The documentation in the ExcelWorksheet class doesn't say too much :

//
// Summary:
//     Provides access to a range of cells
public ExcelRange Cells { get; }

Solution

  • I answer my own question.

    TLTR : in current EPPlus version (v4.5.1), cells of a given range are always enumerated in the following order : sorted by row, then by column.


    I found out this by taking a look at EPPlus implementation.

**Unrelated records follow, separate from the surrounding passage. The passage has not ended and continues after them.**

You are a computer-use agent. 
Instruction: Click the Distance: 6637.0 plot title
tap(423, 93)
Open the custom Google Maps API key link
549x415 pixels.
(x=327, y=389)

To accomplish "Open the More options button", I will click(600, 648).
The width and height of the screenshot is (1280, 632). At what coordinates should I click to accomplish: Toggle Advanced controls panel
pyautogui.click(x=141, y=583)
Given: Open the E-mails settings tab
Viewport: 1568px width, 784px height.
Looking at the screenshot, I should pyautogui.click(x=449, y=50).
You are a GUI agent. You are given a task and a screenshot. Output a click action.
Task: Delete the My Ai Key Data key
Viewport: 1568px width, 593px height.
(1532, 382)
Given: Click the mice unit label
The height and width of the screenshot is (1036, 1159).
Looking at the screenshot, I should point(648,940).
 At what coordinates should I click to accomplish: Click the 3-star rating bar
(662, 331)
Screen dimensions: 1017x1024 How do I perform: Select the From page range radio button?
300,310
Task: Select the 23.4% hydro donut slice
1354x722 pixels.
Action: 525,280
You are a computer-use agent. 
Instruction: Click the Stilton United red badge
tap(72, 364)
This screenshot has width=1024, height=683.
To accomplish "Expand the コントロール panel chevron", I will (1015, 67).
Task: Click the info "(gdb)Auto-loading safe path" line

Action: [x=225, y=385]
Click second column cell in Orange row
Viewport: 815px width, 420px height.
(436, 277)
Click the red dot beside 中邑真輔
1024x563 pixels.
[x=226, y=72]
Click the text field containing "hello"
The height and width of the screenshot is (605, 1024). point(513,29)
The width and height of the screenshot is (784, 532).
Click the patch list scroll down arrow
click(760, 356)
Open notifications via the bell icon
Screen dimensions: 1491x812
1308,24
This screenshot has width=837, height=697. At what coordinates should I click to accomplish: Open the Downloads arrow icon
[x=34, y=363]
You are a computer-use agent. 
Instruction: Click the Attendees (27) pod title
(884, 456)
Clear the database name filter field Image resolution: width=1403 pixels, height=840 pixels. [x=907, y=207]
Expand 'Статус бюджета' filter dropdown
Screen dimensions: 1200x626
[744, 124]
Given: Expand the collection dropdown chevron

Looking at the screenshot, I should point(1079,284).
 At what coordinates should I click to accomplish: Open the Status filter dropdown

    Cells of a given worksheet are stored in a RangeCollection object :

    class ExcelWorksheet
    {
        RangeCollection _cells;
    }
    

    RangeCollection contains a list of cells. This list is always sorted by RangeID. RangeID is a combination of row / column / worksheet indexes. This allows EPPlus to quickly find the index of a cell (for a given row and column) by performing a binary search.

    class RangeCollection
    {
        List<IRangeID> _cells;
    
        int IndexOf(ulong rangeID)
        {
            return Array.BinarySearch(...);
        }
    }
    
    class ExcelCell : IRangeID
    {
        ulong RangeID
        {
            get
            {
                return GetCellID(_worksheet.SheetID, Row, Column);
            }
        }
    
        ulong GetCellID(int SheetID, int row, int col)
        {
            return ((ulong)SheetID) + (((ulong)col) << 15) + (((ulong)row) << 29);
        }
    }
    

    When enumerating cells of a given range, EPPlus will use that sorted list to enumerate cells inside the range :

    class ExcelRange 
    {
        public bool MoveNext()
        {
            _index++;
            //...
            if (...) 
            {
               GetStartIndexEnum(_fromRow, _fromCol, _toRow, _toCol);
               //...
               GetNextIndexEnum(_fromRow, _fromCol, _toRow, _toCol);
            }
        }
    
        object IEnumerator.Current
        {
            get
            {
                return /*...*/ _worksheet._cells[_index] as ExcelCell /*...*/
            }
        }
    }
    

    GetStartIndexEnum() and GetNextIndexEnum() are used to quickly skip cells that are outside the range currently enumerated. Cells are inspected and enumerated in the same order as the RangeCollection itself, which is always sorted.